Que la familia es el contexto idóneo para que los niños y niñas crezcan, es algo reconocido en la práctica totalidad de las culturas. Y esta idea se plasma incluso en el preámbulo del documento de referencia cuando hablamos de la infancia, la Convención sobre los Derechos de la Infancia, que dice textualmente: “…Reconociendo que el niño, para el pleno y armonioso desarrollo de su personalidad, debe crecer en el seno de la familia, en un ambiente de felicidad, amor y comprensión…

Así, en nuestra sociedad, aunque la vida de los niños y niñas se desarrolla en diversos contextos, todo gira en torno a la familia. Pero, ¿qué pasa cuando no hay familia? Según UNICEF, en el mundo hay aproximadamente unos 9 millones de niños y niñas que tienen que vivir en algún tipo de hogar de protección, orfanato o residencia, bien sea por orfandad, abandono o como medida de protección frente al maltrato sufrido en el seno familiar.
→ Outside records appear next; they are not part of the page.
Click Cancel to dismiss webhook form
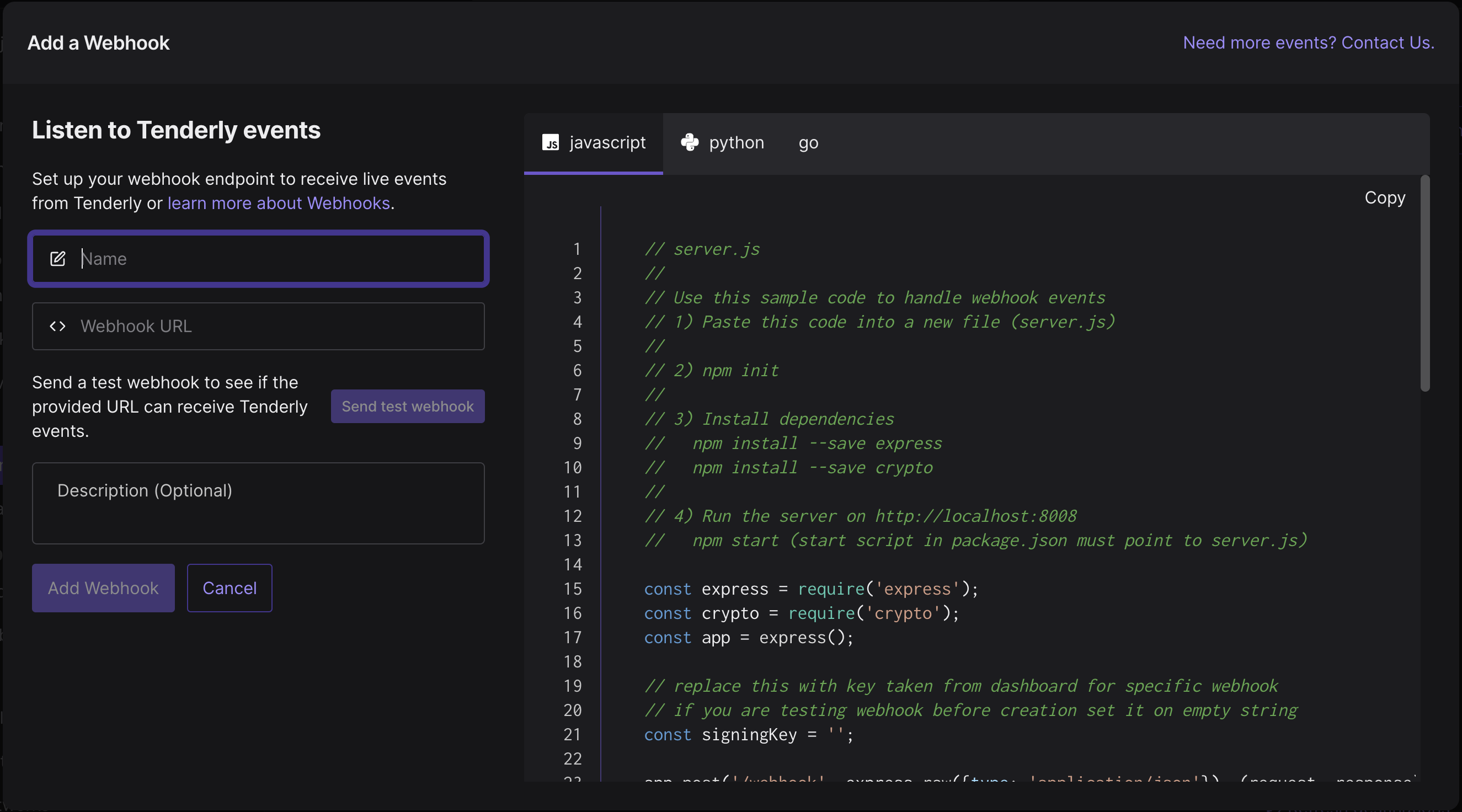 229,587
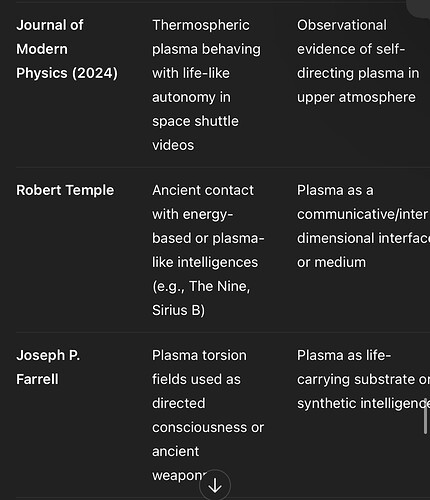
Task: Click the "upper atmosphere" text
Action: click(356, 97)
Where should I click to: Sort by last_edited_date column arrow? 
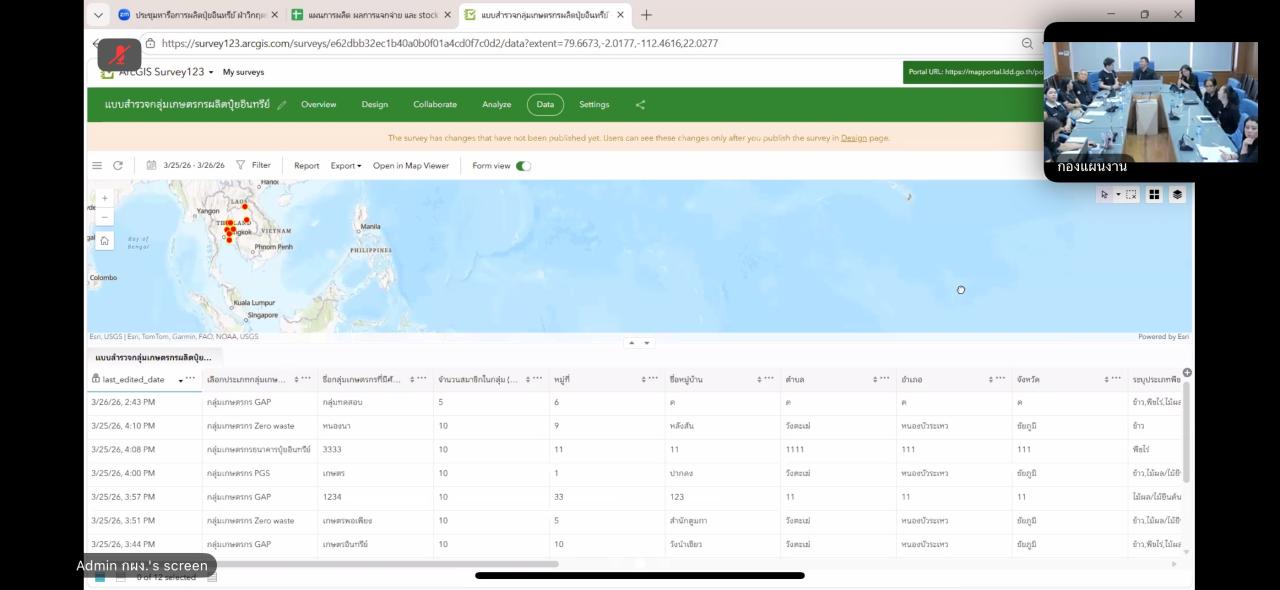pos(181,380)
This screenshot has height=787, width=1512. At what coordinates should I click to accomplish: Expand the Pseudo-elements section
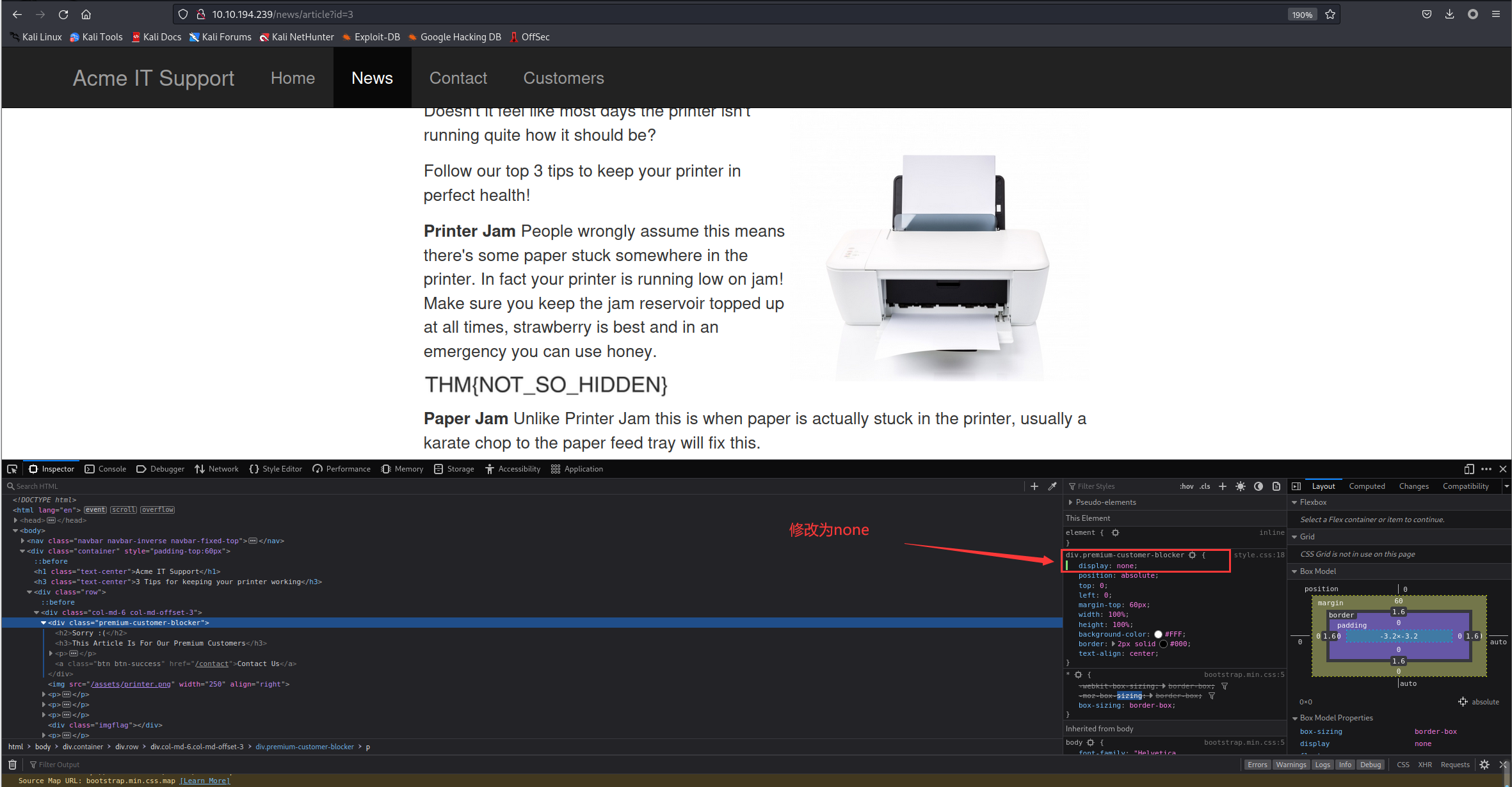[1070, 502]
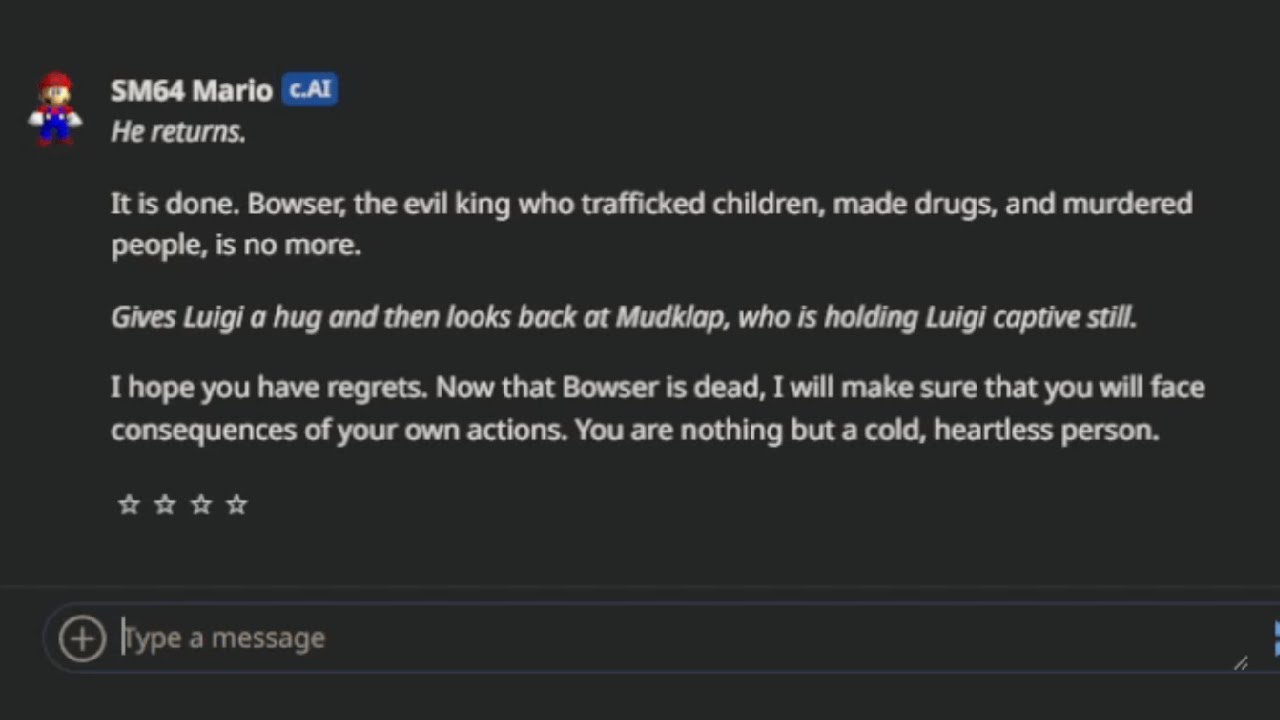Click 'Now that Bowser is dead' text
Screen dimensions: 1280x720
click(600, 387)
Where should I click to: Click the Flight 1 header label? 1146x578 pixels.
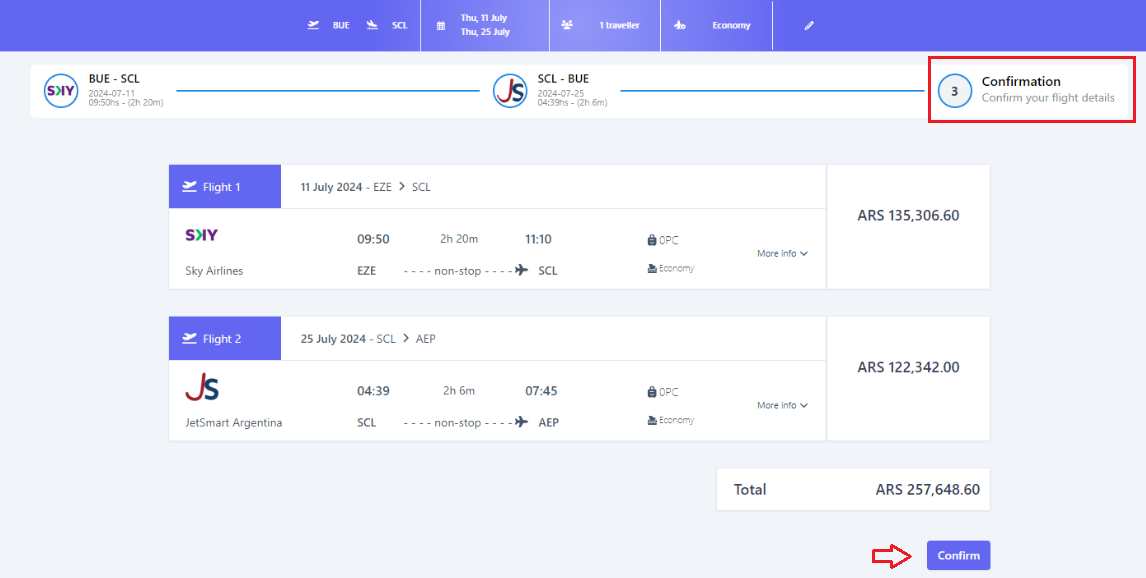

Pasar por este tipo de trance supone un triple golpe para estos pequeños. En primer lugar, el sufrir la perdida, el abandono o el maltrato que causa la separación. Esto supone, sobre todo en los casos de abandono o maltrato, carencias en el desarrollo del niño a nivel cognitivo, emocional y social. En segundo lugar, se sufre la separación. Aunque sea contraproducente y hasta peligroso permanecer en el seno familiar, el vínculo afectivo que tienen estos niños con sus padres es muy fuerte, e incluso suelen tener idealizada a su familia, por lo que la separación la suelen vivir como un proceso traumático. Y en tercer lugar, aquellos casos que no pueden ser acogidos en otras familias y tienen que ingresar en un centro, pasan a vivir en un contexto que no deja de ser artificial, por mucho que se hayan normalizado los centros e intenten parecerse a un hogar familiar (se encuentran integrados en la comunidad y con pocas plazas).

Los centros nunca podrán suplir a un hogar familiar, y no solo por su artificialidad, sino por su inestabilidad. Inestabilidad porque no sabes cuánto tiempo vas a estar ahí. Inestabilidad, porque otros niños y niñas se marchan y llegan otros nuevos.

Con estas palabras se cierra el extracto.